Школа добродетели
Шрифт:
— Не сердись, — проговорила Мидж, глядя на него со страдальческим выражением лица. — Мне труднее. Мы не можем решить проблему сами, не можем планировать что-то или действовать наобум. Все решит судьба и время. Найдется выход, мы получим знак…
— Хорошо, но до тех пор, пока мы не проиграли! Я бы поторопил судьбу и время.

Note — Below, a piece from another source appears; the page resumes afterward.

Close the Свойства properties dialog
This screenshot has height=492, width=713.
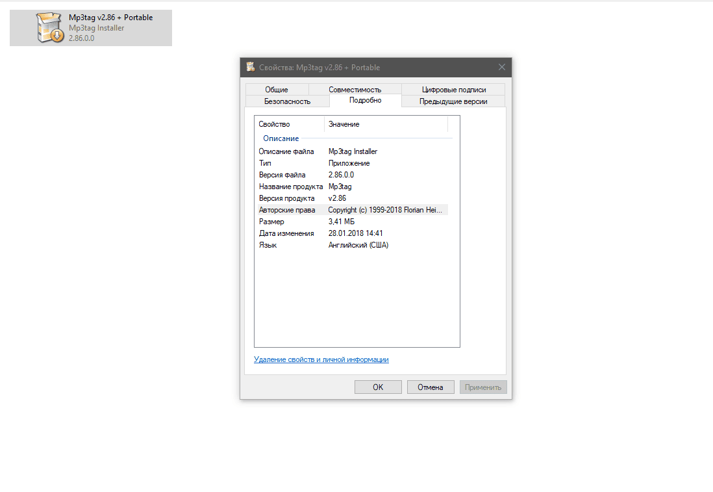(501, 68)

— Но ведь время у нас хорошее. Прекрасное время, вечное настоящее, как ты сказал. Каждый раз мы расстаемся в уверенности, что встретимся снова, и с нетерпением ждем будущего… Я счастлива оттого, что жду будущего…
— Милая моя, не уходи от темы. Ты намеренно избегаешь ее.
— Даже если у нас совсем нет будущего, а лишь настоящее, когда мы живем тихо и никому не
— Замолчи!
— Я же не говорю, что так случится. Я о том, что ни к чему торопиться.
— Ты сказала, что, когда Мередит будет учиться в интернате, мы сможем встречаться чаще. Он уезжает осенью. И он почти взрослый. Разве это не знак?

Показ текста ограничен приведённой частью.